┌─ Document extract

The Red River campaign goes on successfully. On the 26th ult. a fight took place on Cane River, thirty-five miles above Alexandria, Louisiana, between General Smith's forces, consisting of 6000 infantry under General Mower, and Dudley's brigade of Lee's Cavalry corps, and Dick Taylor's rebel army, estimated at 12,000 strong, posted in an advantageous position. The fight lasted about three hours. Our loss is reported at eighteen killed and about sixty wounded. That of the rebels was much greater, some placing it at two hundred killed and wounded. We captured five hundred prisoners, and others were still coming in. Our troops did not halt on the battle-ground, but pushed on in pursuit of the retreating foe. No rest would be given the rebels. It was General Smith's design to force the enemy to make a stand, and defeat them in a pitched battle, if possible. A considerable number of deserters have entered our lines. Nine hundred contrabands, men, women, and children, had arrived from Alexandria. A report that our forces have occupied Shreveport lacks confirmation. Soon after our troops left Alexandria a large rebel force, under Dick Taylor, attacked our fortifications, but were vigorously opposed by our troops. The rebel loss was considerable.

└─
┌─ Given material

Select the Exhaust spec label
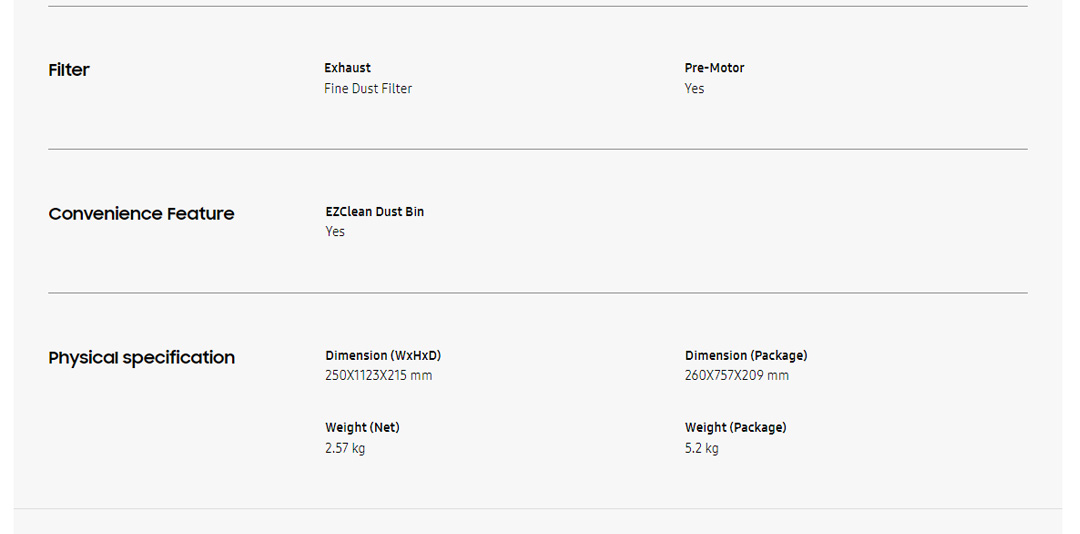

└─

■ Exercise requirements
A - According to the Red River campaign report, how long did the fight on Cane River last?
B - Continue the Red River campaign report after its last sentence.

■ Responses to the exercise
A - About three hours.

B -
By way of New Orleans we learn that the Union cavalry, 4000 strong, have occupied Eagle Pass, Texas, capturing 800 prisoners and immense quantities of cotton. Eagle Pass is 400 miles above Brownsville, and has been a great rebel highway for running cotton and other articles into Mexico. It was determined that our troops should permanently occupy the place. Corpus Christi has also been reoccupied.

The rebels made a desperate attempt to blow up Admiral Lee's flag-ship Minnesota, off Newport News, on the night of the 9th inst., with a torpedo. It did not succeed, however, although the crew and officers received a terrible and unexpected shock. It appears that the rebels approached the Minnesota in a small boat, with a torpedo attached, which, when they reached the frigate, exploded with a report equal to twenty pieces of artillery.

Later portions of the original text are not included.